This homily, a meditation on “Christian Respect for Persons and their Freedom,”, also includes a reflection on certain events that had left a deep imprint on his own heart, meditated on in the light of charity and a love for freedom and justice.

The connecting thread is the identification of the Christian with Christ in the exercise of charity. “The charity of Christ is not merely a benevolent sentiment for our neighbor... Poured out in our soul by God, charity transforms from within our mind and will. It provides the supernatural foundation for friendship and the joy of doing what is right.” St. Josemaría referred to this progressive transformation of the person who draws close to Christ as “good divinization,” which enables us to overcome evil with good.

The origin of the homily seems to be the misunderstandings that can arise from the “mistaken idea that grants to the public... the right to know and to judge the most intimate details of the lives of others.” He speaks movingly of the twisted interpretation of the actions of other people, who “time and again, over a number of years... have served as a bull’s eye for the target practice of those who specialize in gossip, defamation and calumny.”

St.
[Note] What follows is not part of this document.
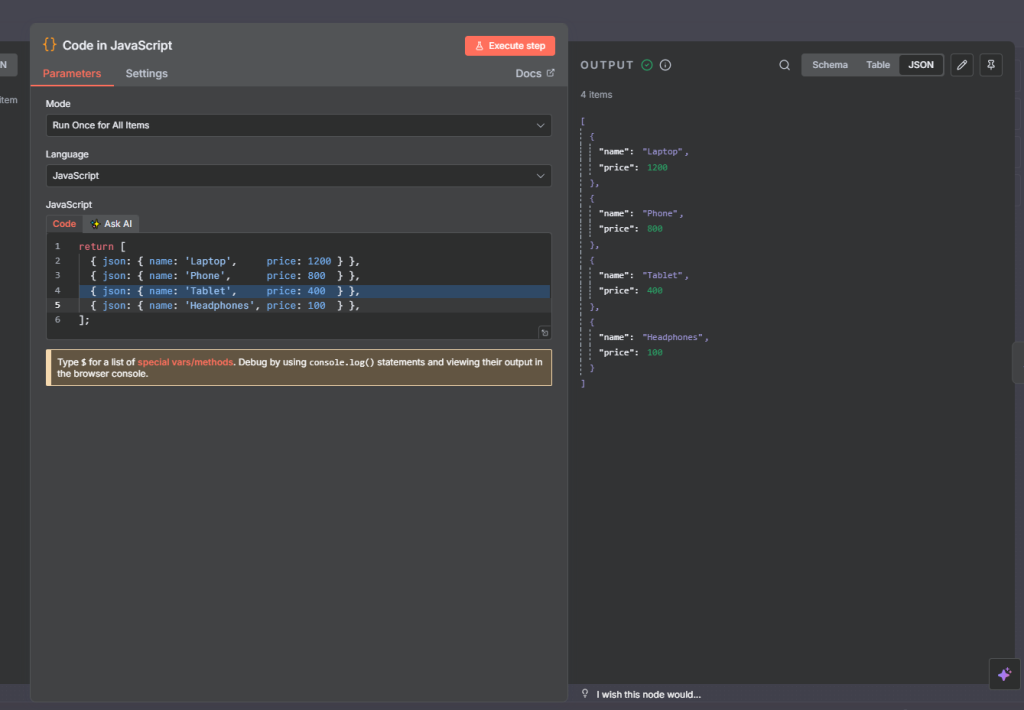
Task: Switch to the Settings tab
Action: click(146, 74)
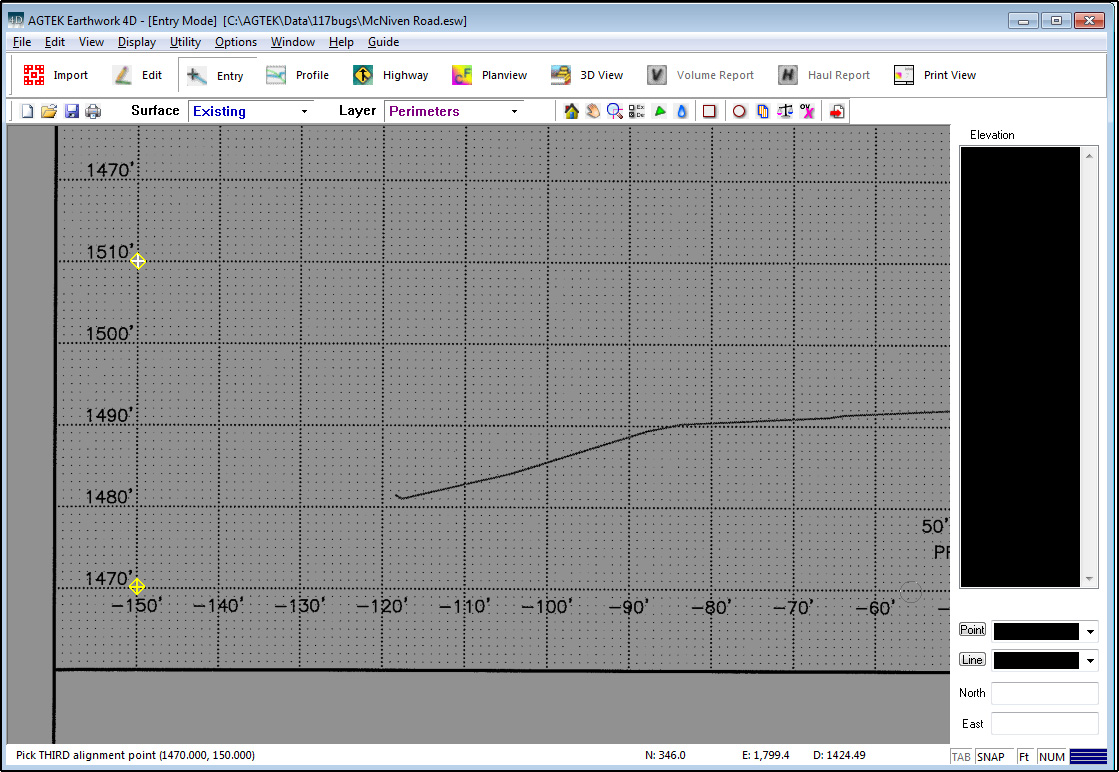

Josemaría was referring here to his own experience in spreading the message of Opus Dei. The great majority of people understood him, while others who did not share his apostolic methods respected the Founder and his apostolates. “But there will always be a partisan minority who are ignorant of what I and so many of us love. They would like us to explain Opus Dei in their terms, which are exclusively political, foreign to supernatural realities, attuned only to power plays and pressure groups. If they do not receive an explanation that suits their erroneous and twisted taste they continue to allege that here you have deception and sinister designs.”

Grounded on charity and humility, St. Josemaría summed up his response to these attacks in the following program: “forgive, say nothing, pray, work, and smile.”

The calumnies stemmed above all from two sources. First, the inability to understand the novelty of the message of the universal call to holiness in the middle of the world and a certain jealousy regarding the Founder’s apostolic work The second source was the tendency to confuse Opus Dei with a new political or pressure group, erroneously attributing to the Work the free actions of its members in their professional or political activity.

It is in this context that he presents his view of Christian freedom and the right to protect one’s own intimacy, and the harm done to both of these goods by others’ calumnies. At the end, he returns to the connecting thread, charity. When love for God is present, there will also be love for neighbor, respect for each person. “Christian charity cannot be limited to giving things or money to the needy. It seeks, above all, to respect and understand each person for what he is, in his intrinsic dignity as a man and child of God.”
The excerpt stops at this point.